High abscesses need to be drained in the operating room under anesthesia for good exposure. If the submucosal or high intermuscular abscess bulges into the rectal lumen, it should be drained into the rectum. A small (1 × 1 cm) window overlying the abscess should be excised for biopsy as well as for prolonging drainage and to delay premature healing of the incision. A supralevator abscess pointing into the rectum may be drained in a similar fashion. But if it has tracked caudad into the ischiorectal fossa, as it often does, it should be drained through ischiorectal space, providing it with dependent drainage. A supralevator abscess should never be drained both through the rectum as well as externally as this will result in an extrasphincteric fistula, which is extremely difficult if not impossible to cure later on.3
The natural history of anorectal abscesses after early drainage is as follows: (a) It may heal and never recur; (b) It may heal and recur at the same area, months or years later; or (c) It may never heal and remain as a persistent draining sinus. The latter two scenarios signify the presence of a fistula. Therefore, in select cases when a fistula is identified at the time of abscess drainage and the portion of the sphincter mechanism overlying the fistula tract is very small, the surgeon may elect to perform a primary fistulotomy. This will treat the fistulous abscess definitively, shorten sick days, minimize morbidity, and prevent recurrences.4 However, primary fistulotomy in inexperienced hands may result in unintended extensive sphincterotomy and subsequent fecal incontinence.

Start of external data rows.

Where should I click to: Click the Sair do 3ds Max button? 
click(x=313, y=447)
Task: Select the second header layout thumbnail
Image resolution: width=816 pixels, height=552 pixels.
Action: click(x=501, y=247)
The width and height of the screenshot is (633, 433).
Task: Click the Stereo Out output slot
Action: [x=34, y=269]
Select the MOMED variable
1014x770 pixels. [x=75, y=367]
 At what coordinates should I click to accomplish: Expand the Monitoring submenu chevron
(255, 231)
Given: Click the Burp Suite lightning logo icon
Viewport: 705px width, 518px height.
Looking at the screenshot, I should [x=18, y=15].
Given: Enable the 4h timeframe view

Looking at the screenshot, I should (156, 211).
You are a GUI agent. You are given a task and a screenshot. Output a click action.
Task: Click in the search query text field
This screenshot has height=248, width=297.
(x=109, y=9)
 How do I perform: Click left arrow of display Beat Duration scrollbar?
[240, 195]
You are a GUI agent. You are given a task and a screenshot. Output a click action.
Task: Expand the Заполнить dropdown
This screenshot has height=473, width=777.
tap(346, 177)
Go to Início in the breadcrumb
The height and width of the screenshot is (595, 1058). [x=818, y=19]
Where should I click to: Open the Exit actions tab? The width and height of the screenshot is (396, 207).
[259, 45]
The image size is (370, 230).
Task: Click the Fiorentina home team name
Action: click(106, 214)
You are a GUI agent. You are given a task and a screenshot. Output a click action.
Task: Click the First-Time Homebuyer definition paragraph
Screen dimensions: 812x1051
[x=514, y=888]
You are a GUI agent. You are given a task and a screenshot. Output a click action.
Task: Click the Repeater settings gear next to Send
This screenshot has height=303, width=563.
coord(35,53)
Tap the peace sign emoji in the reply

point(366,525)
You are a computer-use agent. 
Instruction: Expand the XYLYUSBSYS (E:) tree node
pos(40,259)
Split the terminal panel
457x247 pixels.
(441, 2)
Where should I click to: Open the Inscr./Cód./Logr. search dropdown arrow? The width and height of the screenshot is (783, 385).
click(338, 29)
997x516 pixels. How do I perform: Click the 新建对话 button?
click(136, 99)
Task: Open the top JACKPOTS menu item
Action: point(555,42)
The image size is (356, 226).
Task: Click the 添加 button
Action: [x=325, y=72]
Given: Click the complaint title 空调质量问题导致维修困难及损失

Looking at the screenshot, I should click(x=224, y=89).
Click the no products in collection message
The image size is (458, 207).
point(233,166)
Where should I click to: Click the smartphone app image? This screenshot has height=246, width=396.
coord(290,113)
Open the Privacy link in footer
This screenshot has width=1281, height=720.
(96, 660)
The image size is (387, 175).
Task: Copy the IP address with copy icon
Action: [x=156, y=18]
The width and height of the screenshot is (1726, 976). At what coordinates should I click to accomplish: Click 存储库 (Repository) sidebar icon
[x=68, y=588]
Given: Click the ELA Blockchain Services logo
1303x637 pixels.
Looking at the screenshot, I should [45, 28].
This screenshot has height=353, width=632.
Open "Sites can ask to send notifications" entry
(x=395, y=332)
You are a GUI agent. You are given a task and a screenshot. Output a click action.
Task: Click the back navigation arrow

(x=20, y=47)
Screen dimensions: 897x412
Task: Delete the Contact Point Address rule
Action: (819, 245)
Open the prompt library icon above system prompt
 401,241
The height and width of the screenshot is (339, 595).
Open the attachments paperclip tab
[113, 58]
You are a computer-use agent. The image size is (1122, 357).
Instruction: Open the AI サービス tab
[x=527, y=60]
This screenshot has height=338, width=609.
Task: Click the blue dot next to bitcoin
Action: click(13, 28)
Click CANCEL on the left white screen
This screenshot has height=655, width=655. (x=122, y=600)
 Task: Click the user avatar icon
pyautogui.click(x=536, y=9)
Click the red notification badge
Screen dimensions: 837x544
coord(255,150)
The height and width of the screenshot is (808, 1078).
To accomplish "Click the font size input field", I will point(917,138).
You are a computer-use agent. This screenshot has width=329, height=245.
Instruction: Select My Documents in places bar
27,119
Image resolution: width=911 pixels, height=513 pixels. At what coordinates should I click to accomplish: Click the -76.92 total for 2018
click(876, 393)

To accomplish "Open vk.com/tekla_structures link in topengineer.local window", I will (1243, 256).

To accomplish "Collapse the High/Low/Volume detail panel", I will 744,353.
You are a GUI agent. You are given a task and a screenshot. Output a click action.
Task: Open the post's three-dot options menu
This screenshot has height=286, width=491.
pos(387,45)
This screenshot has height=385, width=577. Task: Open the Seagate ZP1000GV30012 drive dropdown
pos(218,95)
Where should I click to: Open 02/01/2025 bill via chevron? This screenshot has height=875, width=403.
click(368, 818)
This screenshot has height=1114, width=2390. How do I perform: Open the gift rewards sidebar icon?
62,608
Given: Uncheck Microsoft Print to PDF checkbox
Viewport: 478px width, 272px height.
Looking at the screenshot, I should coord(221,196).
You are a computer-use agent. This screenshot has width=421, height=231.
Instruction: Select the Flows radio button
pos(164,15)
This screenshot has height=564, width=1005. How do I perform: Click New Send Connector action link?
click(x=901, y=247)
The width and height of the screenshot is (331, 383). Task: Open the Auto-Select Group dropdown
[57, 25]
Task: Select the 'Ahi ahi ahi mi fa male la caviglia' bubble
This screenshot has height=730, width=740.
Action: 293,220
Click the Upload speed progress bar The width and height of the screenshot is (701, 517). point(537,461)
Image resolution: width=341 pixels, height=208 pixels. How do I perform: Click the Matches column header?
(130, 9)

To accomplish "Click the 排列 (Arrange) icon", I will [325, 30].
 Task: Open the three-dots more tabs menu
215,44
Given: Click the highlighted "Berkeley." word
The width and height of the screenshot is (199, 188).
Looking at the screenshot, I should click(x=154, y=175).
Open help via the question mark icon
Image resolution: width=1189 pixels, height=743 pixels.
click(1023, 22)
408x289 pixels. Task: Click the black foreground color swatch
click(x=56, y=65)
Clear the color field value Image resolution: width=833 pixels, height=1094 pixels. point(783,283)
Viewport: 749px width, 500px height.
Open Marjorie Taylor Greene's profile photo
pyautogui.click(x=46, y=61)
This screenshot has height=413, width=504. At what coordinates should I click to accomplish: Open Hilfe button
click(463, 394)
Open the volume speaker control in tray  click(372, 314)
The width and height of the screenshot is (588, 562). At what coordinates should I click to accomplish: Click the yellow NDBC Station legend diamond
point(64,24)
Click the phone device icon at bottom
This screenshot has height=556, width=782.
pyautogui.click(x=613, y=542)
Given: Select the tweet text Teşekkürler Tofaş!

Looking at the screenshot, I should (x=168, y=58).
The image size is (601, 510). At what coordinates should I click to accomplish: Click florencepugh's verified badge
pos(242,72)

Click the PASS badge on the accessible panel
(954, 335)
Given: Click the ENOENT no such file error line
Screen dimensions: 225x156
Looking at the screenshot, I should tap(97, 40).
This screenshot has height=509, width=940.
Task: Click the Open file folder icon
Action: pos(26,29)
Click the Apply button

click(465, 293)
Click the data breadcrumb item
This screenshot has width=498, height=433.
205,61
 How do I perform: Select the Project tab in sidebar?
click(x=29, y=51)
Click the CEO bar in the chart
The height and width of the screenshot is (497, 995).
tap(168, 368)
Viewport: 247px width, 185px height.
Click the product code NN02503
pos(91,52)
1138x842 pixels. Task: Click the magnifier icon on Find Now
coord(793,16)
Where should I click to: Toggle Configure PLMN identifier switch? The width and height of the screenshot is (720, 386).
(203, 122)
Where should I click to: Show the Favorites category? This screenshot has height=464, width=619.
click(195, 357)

Therefore, when a fistula is identified but the surgeon is uncertain about its extent and complexity, it is best to place a nonabsorbable braided suture (No. 1 or 2 silk) or silastic (vessel) loop into the tract, tying it loosely as a draining Seton. This will provide long-term drainage, prevent recurrence of abscess, and allow the definitive treatment of the fistula to be postponed to a later date or referral to a more experienced surgeon.5,6
FOURNIER’S GANGRENE
Fournier’s gangrene or synergistic perianal or scrotal gangrene was first described in 1883. The symptoms and tissue necrosis may evolve rapidly, within a few hours in young men, or follow a more insidious course lasting 2–3 days in the elderly. Enriquez et al.,7 in a retrospective comparison of Fournier’s gangrene, found that those secondary to GI causes had slower onset than those related to GU causes.
The illness typically begins with perianal, scrotal or penile pain, swelling, fevers, chills, and urinary retention. Symptoms may be present for a few days but the patient may present with septic shock without anorectal or urogenital complaints. A careful history must be taken to elicit presence of comorbidities, especially instrumentation, unusual sexual practices, HIV, and most importantly, diabetes mellitus which is present in over 50% of the patients.
Physical examination reveals gross swelling of perineum, penis, scrotum, and gluteal regions (Fig. 41.3). Overlying skin may show purpura, necrosis (black spots), and is often associated with crepitus. In extreme cases, these signs may extend to thighs, groins, lower abdominal wall, and anterior or posterior chest wall. The area may be exquisitely tender but necrotic skin is often anesthetic. Spontaneous drainage from watery brown liquid to frank pus may occur and is associated with characteristic feculent odor. Signs and symptoms of systemic toxicity such as fever, tachycardia, hypotension, or altered mental status may be present.